Respira hondo y el olor del Alcarama se introduce en sus pulmones. Esta noche el monte huele a jara, a jara pringosa, a aceite de ládano…a iglesia.

Amanece un nuevo día de otoño. La niebla moja suavemente a los cazadores que charlan en animados corrillos. Mentiras y verdades, chismes y gracietas, chorizo y “trago vino” se entrelazan en los previos de la montería.

Él, solo ha dormido cuatro horas, y todavía tiene el olor a jara en sus narices. Va pasando la mañana y retumban los disparos.

En mitad de la pista un amasijo de cuerpos sin vida derrama su sangre sobre la tierra. Lomos mordisqueados por las jaurías hambrientas de carne y afecto. Boquetes de bala, vientres abiertos por los machetes, tripas y asaduras desparramadas en la cuneta. La montería ha terminado.

Camina entre los cadáveres de aquellos ciervos, tal vez los mismos que hace tan solo unas horas desafiaban al hombre y a sus aerogeneradores. Quizás los mismos que se afanaban en seducir a cuantas más hembras mejor. Ahora yacían muertos a sus pies. Un olor a sangre lo inundaba todo. Un aroma pegajoso, húmedo y al mismo tiempo caliente.

Se agachó y fue colocando un precinto a cada uno de aquellos animales sin vida. Apuntando con rutina en su libreta el resultado de aquella montería. Una más entre tantas. Después de veinte años se había inmunizado. A todo se acostumbra uno, aunque… el olor a sangre era una excepción.

Terminó su trabajo y cuando ya se marchaba apareció otro venado muerto; éste venía atado sobre el capó de un todoterreno. Con sorprendente apatía, sacó del bolsillo un nuevo precinto y se lo comenzó a colocar en la pata, mientras, una niña de seis años – que se acaba de bajar del mismo vehículo- repetía un soniquete: ¡Quiero la cabeza!… ¡Papá quiero su cabeza!…

La niña quería la cabeza del ciervo…bueno, al menos no quería la del Agente Forestal…¡que ya hubiera sido la ostia!

Un “alma caritativa” se acercó – cuchillo en mano- , con gran habilidad rebanó el pescuezo del venado y le hizo a la niña aquel regalo tan didáctico como ejemplarizante. Y ella Tan contenta, al fin feliz con su cabeza…y se calló. Terminado el trabajo, se marchó, dejando allí a los cazadores ensimismados con la morgue… y sorteando las porciones de carne fresca.

Descendió entre encinares…cruzó viñedos y baldíos.
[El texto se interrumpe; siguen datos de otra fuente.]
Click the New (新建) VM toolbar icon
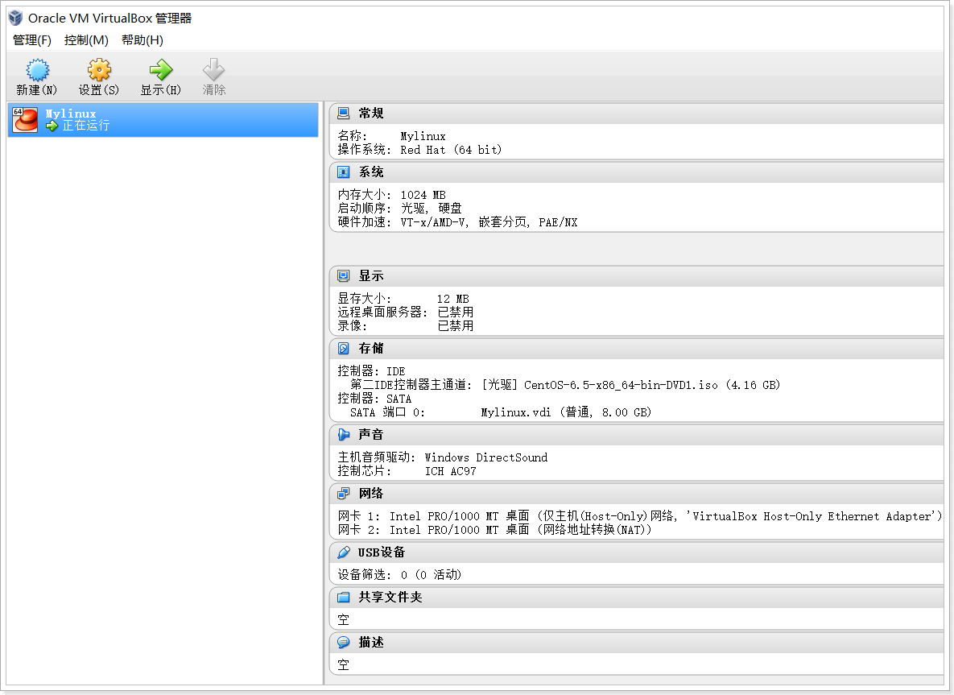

Tardó trés segundos y medio en olvidarse de aquello. Se paró a observar al águila real que volaba a duras penas con un conejo entre las garras y ya en su casa comió solo, pues eran las cinco de la tarde. De pronto y sin previo aviso, su hija mayor se le plantó de frente y le preguntó: papá, ¿Tú si pudieras prohibirías la caza?

Jodida costumbre la de los niños….siempre haciendo preguntas comprometidas.